Timeless and transformative: The creative legacies of Dawn MacNutt and Erica Rutherford
by Hillary Titley
A tour of downtown Dartmouth and Halifax can provide a generous survey of artist Dawn MacNutt’s work. From Alderney Landing to Peace and Friendship Park to the atrium of the IWK Health Centre, MacNutt’s woven fibre (often willow) sculptures, cast in bronze, have dotted HRM for four decades. Coinciding with a Winter 2025 retrospective show at the MSVU Art Gallery, comes Timeless Forms, an autobiographical art book of MacNutt’s life, relationships and creative practice. “When I am creating,” she tells us, “my love of people is my richest collaborator.”
Conversational writing from MacNutt and archival photographs of her work tell us her artistic story, spanning from the WWII-era Nova Scotia of her childhood and the Fine Arts Department of Mount Allison University in the 1950s, to the roadsides and ditches of Little Harbour, NS, where the willow she weaves into her present-day sculptures grows wild. “I am fascinated by posture, gait, and nuances of facial expression,” she writes, outlining a persistent motif in her sculpture pieces: lifelike forms pitching either forward or back, conveying a bold sense of emotion and vitality.
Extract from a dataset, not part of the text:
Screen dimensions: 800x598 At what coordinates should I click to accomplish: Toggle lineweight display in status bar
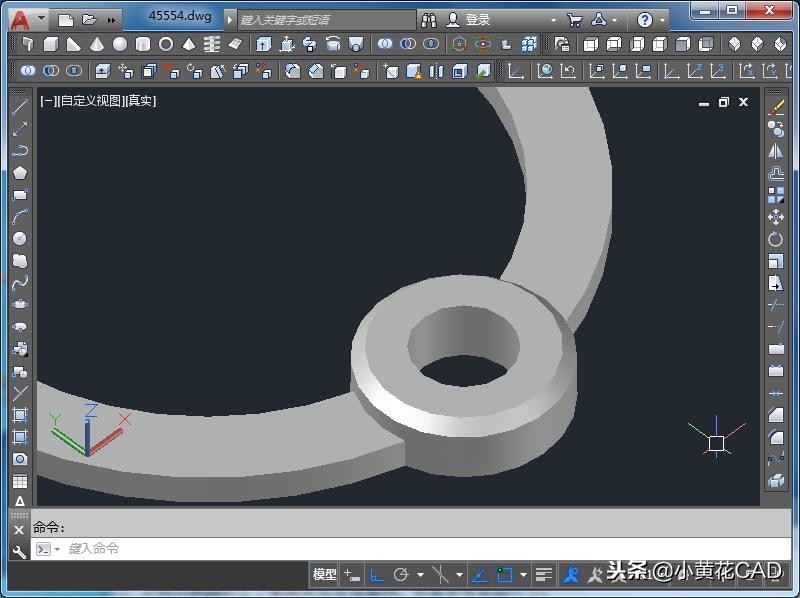tap(543, 575)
If the completed work represents uncanny presence, MacNutt reveals that the source of her artistic inspiration is often equally unknowable, saying, “the mystery of the [creative] decision is part of the pleasure.”
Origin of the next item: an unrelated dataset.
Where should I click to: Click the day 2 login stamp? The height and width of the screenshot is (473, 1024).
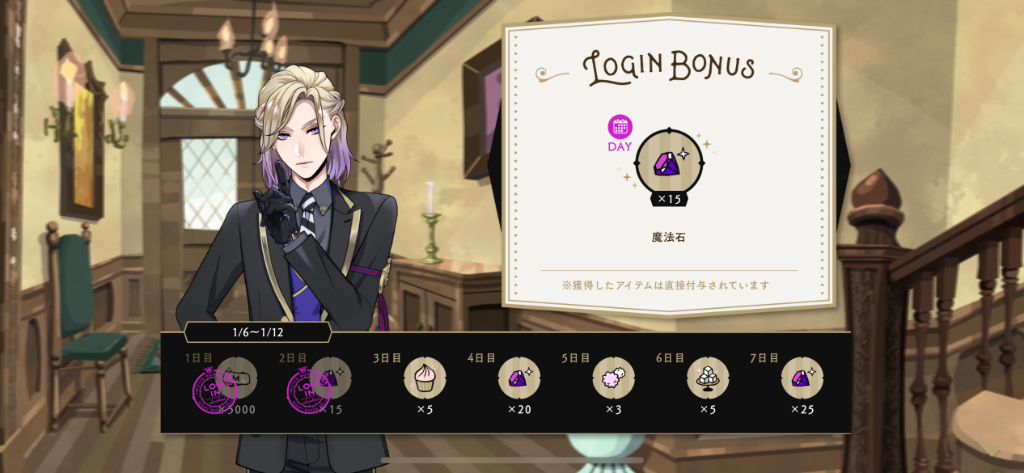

Of a 2022 proposal for putting a two-metre-high woven work through the time- and money- intensive bronze casting process, MacNutt cheekily writes, “[a]t eighty-seven, I’m in my ‘now or never’ era!” Though in part, a memoir of a long life, Timeless Forms gracefully sidesteps a now-or-never urgency, instead luxuriating in the opportunity to hear directly from the elder MacNutt about the circle of influence linking her experiences, her “love of people” and her artistic process. The archival photographs and corresponding stories are beautifully paired, with images of exhibitions and artworks always close at hand to accompany events and thoughts described in the text.

If one is unable to discover MacNutt’s public artworks in person, Timeless Forms offers a comparable space to contemplate her output. “Reflecting on my work, I realize that both the muse and the act of musing, have been central to my process for decades,” she writes. The opportunity to receive or chase inspiration is something that MacNutt and Timeless Forms takes seriously.
After a 2024 retrospective at the Confederation Centre of the Arts in Charlottetown, PE, comes Erica Rutherford: Her Lives and Works, edited by the Centre’s curator Pan Wendt. The book, containing both English and French text (the English was evaluated for this review), is a critical anthology on the life and career of Erica Rutherford, a multidisciplinary artist who practiced internationally before eventually settling on Prince Edward Island. Born in 1923 in the UK (d. 2008), Rutherford was a WWII-generation trans woman, and the book’s contributors map Rutherford’s life within her historical context alongside the ongoing conversation between her lived experiences and her artistic creations.
A detailed biographical essay of Rutherford by Wendt opens the book, and excerpts of interviews between Wendt and Rutherford’s surviving partner and fellow artist, Gail, offer glimpses of the nuts-and-bolts decisions that go into sustaining an artistic life. (Of a car purchase, Gail says,“We bought that car because it would take the [large] painting size.”) Rutherford’s unique life story provides the inspiration for contributors to articulate notions on her art, her times and her legacy.
Of her filmmaking efforts, Wendt notes the “colonial logic” of the 1949 film, African Jim, for which Rutherford, who is white, served as producer; while film historian Peter Davis agrees, he also notes the boldness of a Black South African story made under apartheid.
If we call African Jim an example of dated audacity, the term can also be applied to some of the criticism contained within Erica Rutherford’s pages. Ray Cronin, who curated Rutherford’s solo show, The Human Comedy, in 1998, writes, “[Rutherford’s] profound sense of being the wrong gender had kept her unsettled throughout her life,” articulating trans experience as an internal error that must be corrected. In her essay, Eva Hayward, a Rutherford scholar, claims that gender is an assigned “naturalization” process, and to be trans is to actively reject that process—a notable departure from the passive language of Cronin’s framing.

In 2025, when trans rights, care and dignity are under threat, it is audacious to publish Erica Rutherford: Her Lives and Works. The courage of trans artists of all generations is a generous portal of exploration and discovery for all existing across the gender spectrum. ■
HILLARY TITLEY is a white, cis-woman sharing her home in Dartmouth with a cis-male spouse and two cats.